Ausschuss für Hygiene

Host species:

• laboratory animals (Goodnow 1980)
• wide range of domestic and wild mammalian animals, birds, humans

Organotropism:

• respiratory tract

Clinical disease:

• many infected animals remain asymptomatic (Bemis 1992)
• clinical disease is most commonly associated with respiratory symptoms such as sneezing, oculonasal discharge, coughing, and dyspnoe; signs of systemic disease include pyrexia, anorexia, chorioretinitis, vomiting, and diarrhea (Goodnow 1980, Harkness & Wagner 1995, Keil & Fenwick 1998, Speakman et al. 1999)
• pig: atrophic rhinitis with resultant twisting or shortening of the snout; most severe disease in combination with toxigenic Pasteurella multocida infection (Kamp & Kimman 1988, Sakano et al. 1992)
• dog: infectious tracheobronchitis (kennel cough) (Goodnow 1980, Keil & Fenwick 1998)
• rabbit: snuffles; most infections become problematic only in association with Pasteurella multocida infection (Deeb et al. 1990)

Pathologys:

• pig: rhinitis, atrophy of nasal turbinate bones, pneumonia (Goodnow 1980, Kamp & Kimman 1988, Sakano et al. 1992); ultrastructural changes in the turbinates are characterized by progressive degenerative changes in osteoblasts and osteocytes (Fetter et al. 1975, Silveira et al. 1982)
• dog: rhinitis, sinusitis, tracheobronchitis, pneumonia (Goodnow 1980, Bemis 1992)
• cat: tracheitis, suppurative bronchopneumonia, lymphadenitis (Speakman et al. 1999)
• rabbit: serous to purulent rhinitis, catarrhal to purulent bronchopneumonia, pleuritis, hyperplasia of lymphoid tissues (Watson et al. 1972, Deeb et al. 1990, Glavits & Magyar 1990, Harkness & Wagner 1995)
• guinea pig: serous to purulent otitis media, necrotizing tracheitis, suppurative necrotizing bronchopneumonia (Boot & Walfoort 1986, Trahan et al. 1987, Harkness & Wagner 1995)
• rat: acute to subacute bronchopneumonia, atrophic rhinitis (Burek et al. 1972, Kimman & Kamp 1986)

Morbidity and mortality

• differential host susceptibility: pigs, dogs, and guinea pigs are most susceptible; rats, rabbits, and horses have moderate susceptibility; chickens, mice, and humans are least susceptible (Goodnow 1980, Bemis 1992, Harkness & Wagner 1995)
• B. bronchiseptica infection prevalence may vary from 0 to 100% depending on the population being tested; infections are generally higher in young animals, debiliated animals, and animals kept in close confinement
• variation in the pathogenicity of B. bronchiseptica isolates
• disease associated with B. bronchiseptica is frequently accompanied by infection with other agents
• in general low mortality

Zoonotic relevance:

• transmissible between species
• airborne and contact transmission
• infections in humans are often associated with an immunocompromised host (Woolfrey & Moody 1991)

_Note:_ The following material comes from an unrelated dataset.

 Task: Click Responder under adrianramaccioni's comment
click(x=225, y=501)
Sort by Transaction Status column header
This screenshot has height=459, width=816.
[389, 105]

Interference with research:

Physiology

• lactic dehydrogenase activity and lactic acid and total protein concentrations were higher, and alkaline phosphatase acitivity was lower in blood plasma of severely affected pigs early in B. bronchiseptica infection compared with controls (Baetz et al. 1974)
• neutral mucins are decreased in nasal mucosa of pigs infected with B. bronchiseptica (Perfumo et al. 1998)
• in dogs, B. bronchiseptica infection leads to bronchial hyperresponsiveness to histamine (Dixon et al. 1979, Richards 1983) and methacholine (Nishikata et al. 1989); in guinea pigs, infection leads to hyperresponsiveness to histamine in the nasal mucosa with increased vascular permeability and recruitment of nociceptive nerve-parasympathetic reflexes (Gawin et al. 1998)
• B. bronchiseptica dermonecrotizing toxin (DNT) impairs bone formation (Horiguchi et al. 1995a)

Cell biology

• adherence of B. bronchiseptica to ciliated respiratory epithelial cells (Yokomizo & Shimizu 1979, Cotter et al. 1998) and induction of ciliostasis (Bemis & Wilson 1985)
• evidence for binding of B. bronchiseptica to sialyl glycoconjugates on swine nasal mucosa (Ishikawa & Isayama 1987) and to glycosylated receptors on dendritic cells (Guzman et al. 1994a)
• internalization and persistence of B. bronchiseptica in dendritic, epithelial, and phagocytic cells (Guzman et al. 1994b, Schipper et al. 1994, Forde et al. 1998)
• B. bronchiseptica exerts a cytotoxic effect on various human cell lines (van den Akker 1997)
• in osteoblast-like MC3T3-E1 cells, B. bronchiseptica DNT induces a morphological change, inhibits elevation of alkaline phosphatase activity, reduces accumulation of type I collagen (Horiguchi et al. 1991), stimulates DNA synthesis (Horiguchi et al. 1993) and protein synthesis (Horiguchi et al. 1994), induces membrane organelle proliferation and caveolae formation (Senda et al. 1997), and causes actin stress fiber formation and focal adhesions through the activation of the GTP-binding protein Rho (Horiguchi et al. 1995b, Horiguchi et al. 1997)
• in Swiss 3T3 fibroblasts, Bordetella bronchiseptica DNT induces p21rho-dependent tyrosine phosphorylation of focal adhesion kinase and paxillin (Lacerda et al. 1997)

Immunology

• alveolar macrophages from rabbits colonized with B. bronchiseptica exhibit ultrastructural and functional changes (alteration of metabolic activities upon stimulation, decreases in cell adherence, phagocytic uptake, and bactericidal activity) (Hoidal et al. 1978, Zeligs et al. 1986)
• neutrophils are critical to the early defense against B. bronchiseptica infection (Harvill et al. 1999)
• B. bronchiseptica induces primarily a Th1-type T-cell response (Gueirard et al. 1996)
• serum concentrations of C-reactive protein are increased in dogs and monkeys infected with B. bronchiseptica (Yamamoto et al. 1994, Jinbo et al. 1999)
• B. bronchiseptica DNT suppresses antibody responses in mice (Horiguchi et al. 1992)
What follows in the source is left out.